I’m not a particularly great driver. I oversteer at junctions and find myself heading vaguely in the direction of the kerb. I find pulling in on the left and ending up tight and parallel to the kerb virtually impossible. I retune to Smooth Radio 102.2FM in contraflows. Anyone walking down the street I live on in Tooting might notice my battered red Ford Fiesta and think, in fact, that I’m a particularly shit driver: there’s a huge dent in the side, a huge dent in the front, and the passenger door doesn’t really sit in its hole properly. But none of these were my fault, honest, guv. One car rammed into mine while I was sound asleep in my flat, and they didn’t even bother leaving their full details under the windscreen wiper, heartless scum; a lorry driver reversed into it – the front car in a long queue of traffic – and came up with the impenetrable defence: “Basically, mate, and the end of the day, I was reversing.” Tit. And then someone tried to prise open the passenger door like a tin of paint the other night, in order to gain access to, er, some bits of cardboard I’d left on the back seat.
I had another “not my fault” situation last night. Jenny and I are off on holiday at the end of the week, so we had to make a trip up to North London to grab a pile of her stuff. On the way home, on the North Circular, we reached the famed Hanger Lane gyratory system. (Gyratory System would be a great name for a club night, if such things still exist, I dunno, I’m 35.) The scourge of motorists during rush hour, things were a bit quieter at 11.30pm, but that didn’t stop me getting in the wrong lane, and ending up heading for the A40 West, which, in its worst scenario, could mean kipping down for the night in High Wycombe. I signalled to pull out, to my left, but at that moment the lorry behind me – for no apparent reason – put his lights on full beam. I had an eyefull of megawatt lorrylight in my wing and rear-view mirrors, and couldn’t see anything else behind. All this time we’re trundling forward, and I’m inevitably drifting towards bloody Oxford. At the last second he turns his lights back down, and I pull out, but, as I quickly move forward towards the reassuring bosom of Ealing, I note an amber light turning to red in the periphery of my vision. I then see the horrible double flash of the traffic camera. Snapped. Jumping a red light at Hanger Lane gyratory system.

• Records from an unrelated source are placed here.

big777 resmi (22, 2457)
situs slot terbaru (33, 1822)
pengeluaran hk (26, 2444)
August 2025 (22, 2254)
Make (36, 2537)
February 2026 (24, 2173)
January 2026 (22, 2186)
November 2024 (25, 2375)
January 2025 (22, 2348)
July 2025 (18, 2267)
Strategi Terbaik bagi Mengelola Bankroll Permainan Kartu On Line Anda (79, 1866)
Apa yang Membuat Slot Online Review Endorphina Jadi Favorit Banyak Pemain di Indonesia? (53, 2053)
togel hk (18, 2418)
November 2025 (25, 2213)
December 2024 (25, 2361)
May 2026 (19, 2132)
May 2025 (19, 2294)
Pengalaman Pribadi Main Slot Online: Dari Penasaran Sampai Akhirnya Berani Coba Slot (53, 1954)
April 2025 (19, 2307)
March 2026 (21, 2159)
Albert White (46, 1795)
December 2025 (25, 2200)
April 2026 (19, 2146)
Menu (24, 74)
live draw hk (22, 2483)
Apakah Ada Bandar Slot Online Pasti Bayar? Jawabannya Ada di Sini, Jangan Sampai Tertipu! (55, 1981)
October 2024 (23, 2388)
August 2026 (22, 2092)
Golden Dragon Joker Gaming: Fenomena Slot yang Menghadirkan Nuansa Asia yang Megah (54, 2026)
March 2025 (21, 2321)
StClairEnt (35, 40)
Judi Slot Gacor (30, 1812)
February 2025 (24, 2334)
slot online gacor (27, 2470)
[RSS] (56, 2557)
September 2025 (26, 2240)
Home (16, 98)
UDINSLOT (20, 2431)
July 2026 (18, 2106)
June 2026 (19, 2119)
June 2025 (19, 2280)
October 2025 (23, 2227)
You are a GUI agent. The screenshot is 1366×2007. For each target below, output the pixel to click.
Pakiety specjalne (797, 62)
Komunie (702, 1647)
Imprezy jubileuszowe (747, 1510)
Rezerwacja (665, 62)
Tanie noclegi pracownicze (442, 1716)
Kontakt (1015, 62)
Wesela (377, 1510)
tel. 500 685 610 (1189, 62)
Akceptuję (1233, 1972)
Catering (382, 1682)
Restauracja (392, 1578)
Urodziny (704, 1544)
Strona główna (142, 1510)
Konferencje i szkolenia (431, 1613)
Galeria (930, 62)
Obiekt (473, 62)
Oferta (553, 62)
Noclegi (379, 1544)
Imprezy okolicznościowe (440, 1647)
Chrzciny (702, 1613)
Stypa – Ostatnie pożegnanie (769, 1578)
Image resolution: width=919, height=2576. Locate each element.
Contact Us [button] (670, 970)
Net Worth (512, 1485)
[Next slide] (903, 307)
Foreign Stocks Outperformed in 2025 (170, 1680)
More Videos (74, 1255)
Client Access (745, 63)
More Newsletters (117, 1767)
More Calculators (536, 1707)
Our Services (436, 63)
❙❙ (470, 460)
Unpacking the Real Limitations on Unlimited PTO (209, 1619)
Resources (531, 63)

OK, well, it was my fault. I’m hoping that, somehow, the traffic camera will yield up a whole host of mitigating circumstances which will let me off the hook, including the inexcusable behaviour of the lorry driver, who must, I’m afraid, bear the majority of the guilt. But on the way home, I was suddenly aware of all manner of people jumping red lights. “Look!” I screamed at Jenny, “They’re jumping red lights! But do they have 20 years in prison awaiting them? No!” Horrible roadworks on West Hill in Wandsworth meant that, in horribly slow-moving traffic, no-one was paying any attention to the lights whatsoever. I felt like getting out and giving people the benefit of my own experience, as someone who has suffered through ignoring red, and gambling on amber. But they’d only have told me, in colourful language, to get back into my battered car. Within 14 days I await a fine of £60 or more, and between 3 and 6 points on my license. With any luck, there won’t be any film in the camera. Oh, but now I’ve admitted my guilt on the internet. But the CPS don’t read this drivel, surely. Do they?